If C#, Java, or C++, for example, all eventually compile to machine
code, why are they not equally performant?
Most simply - they don't all compile to the same machine code.
On a slightly different note, please understand that a lot of the claims about performance you'll see on the web will be wrong, and a lot of the measurements of performance you'll see on the web are out-of-date or unreliable or broken in some other way.

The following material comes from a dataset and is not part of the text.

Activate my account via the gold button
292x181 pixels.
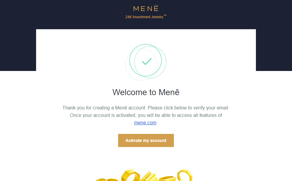pos(146,140)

For example, phresnel pointed to measurements of a tiny multiplication program, and those measurements were:
Let's just run his program half-a-dozen times without re-starting the JVM and see what happens:
public class mult {
public static void main(String[] args){
for (int i=0; i<6; ++i) mult.program_main(args);
}
public static void program_main(String[] args) {
long nbStep = 1000000000;
long tCPU = System.currentTimeMillis();
double t=1. , r= 0.9999999999999999999999999999999999;
if ( args.length > 0 ) {
nbStep = Integer.parseInt(args[0]);
System.out.println( args[0] + " demandees" );
}
for ( long i = 0; i < nbStep; i++ ) {
t = t * r;
}
tCPU = - tCPU + System.currentTimeMillis();
System.out.println(nbStep + " multiplications en " +
tCPU + " millisecondes ." );
}
}
$ /usr/local/src/jdk1.7.0/bin/java -XX:+PrintCompilation -XX:+PrintGC mult
53 1 % mult::program_main @ 57 (122 bytes)
4662 1 % mult::program_main @ -2 (122 bytes) made not entrant
1000000000 multiplications en 4609 millisecondes .
4662 1 mult::program_main (122 bytes)
4669 2 % mult::program_main @ 57 (122 bytes)
1000000000 multiplications en 4612 millisecondes .
1000000000 multiplications en 564 millisecondes .
1000000000 multiplications en 563 millisecondes .
1000000000 multiplications en 563 millisecondes .
1000000000 multiplications en 563 millisecondes .
Once Java completes compilation the times drop from 4609ms to 563ms.
The Java code is 8 times faster than the naïve measurement would have you believe.